There are two conditions however: the vaccines must be developed and they must be transportable. Up till now, Ebola has not featured among the priorities of pharmaceutical companies. There is an acceleration of the development cycle of the small number of candidate drugs and vaccines in the pipeline, but trials in situ in West Africa will take time.
In the meantime, stocks of ZMapp, the experimental drug for treating international aid workers, have been exhausted.

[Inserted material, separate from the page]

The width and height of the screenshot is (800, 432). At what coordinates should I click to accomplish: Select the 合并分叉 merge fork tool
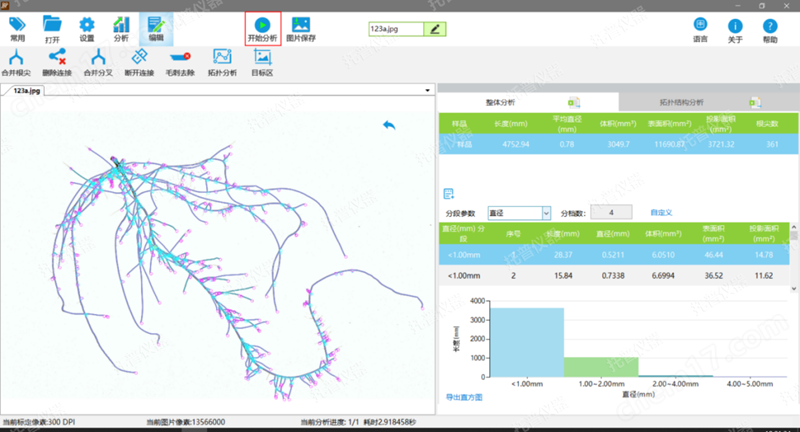tap(98, 59)
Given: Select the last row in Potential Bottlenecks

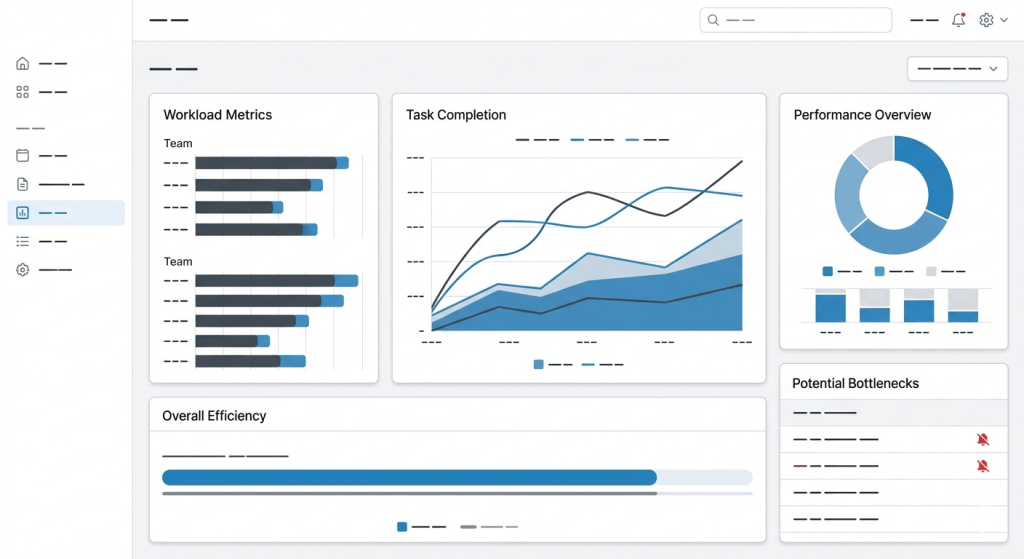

An experimental Ebola vaccine from Canada was delayed in a government lab earlier in the year because officials had to find a way to issue and transport it correctly. Not only did regulatory and ethical issues need to be addressed, but the vaccine had to remain sufficiently cool in transit to remain effective. Planning of proper storage and transportation procedures was therefore imperative.
Without suitable logistics, the vaccine was useless.
The Military – A Mixed Blessing?
When it comes to logistics, the armed forces practically wrote the book. With the huge amount of equipment and personnel to be managed, transported and deployed, many of the best practices developed by the military form the basis of today’s commercial storage and transport operations.
To fight the Ebola crisis, President Obama pledged between 3,000 and 4,000 military personnel to help train health workers and build healthcare centres in West Africa. France, Germany and the UK have also either sent or committed to sending military resources to supplement existing West African troops.
You can read about the US military intervention here.
Unfortunately, local populations in West Africa are sometimes twice shy of military help, especially after being bitten by their own armies. Civil wars and atrocities have left many suspicious of the motives of military personnel.
However, the Liberian government in particular is open in its hope that by associating its soldiers with the visiting US military (held in higher esteem by inhabitants), the Liberian army can both contribute to vanquishing Ebola and regain some measure of confidence from its people.
For other countries, however, offering military force to help combat Ebola may not be possible. In Australia, there is a lack of military training and correctly adapted air transport or hospital ship capacity for dealing with highly contagious diseases. Consequently, Australian aid to help logistics and stem the outbreak of Ebola is currently financial, with funds provided to the WHO and Médecins Sans Frontières (MSF).
The Effects of Ebola on Logistics and Economies
The cost of Ebola in human life is terrible and it comes rapidly. But considerable economic damage can also be done to the countries that are affected.
The World Bank recently estimated that without swift repression of Ebola, the West African economy could suffer a shortfall of up to $32 billion. By way of comparison, the GDP of Guinea in 2013 was just over $6 billion, with Sierra Leone just under $5 billion and Liberia a little under $2 billion (all figures in USD).
Logistics business themselves may not escape unscathed either. The French group Bolloré with its wide-ranging freight transport and logistics activities in West Africa saw its share price drop by double-digits. Bolloré Africa Logistics (BAL) runs the container terminals in Conakry and Freetown, and Ebola has caused considerable slowdowns in these ports. The economic impact, like the virus, seems set to spread further and further.
Not to mention the impact on tourism as The Economist explains.
What Happens Now?
The cases of Ebola in Spain and in the United States show that Ebola can travel far and wide, given the chance. The UK, although apparently spared infection so far, has already been testing its Ebola preparedness and logistics with major simulation exercises using actors playing the roles of potentially infected people.
Where does that leave logistics and the Ebola infections in West Africa? With so many kinks in the logistics chain and difficulties inherent to the location, there may be further disasters and deaths before logistics and infrastructures can be improved to stop any Ebola outbreaks when they start or even prevent them altogether.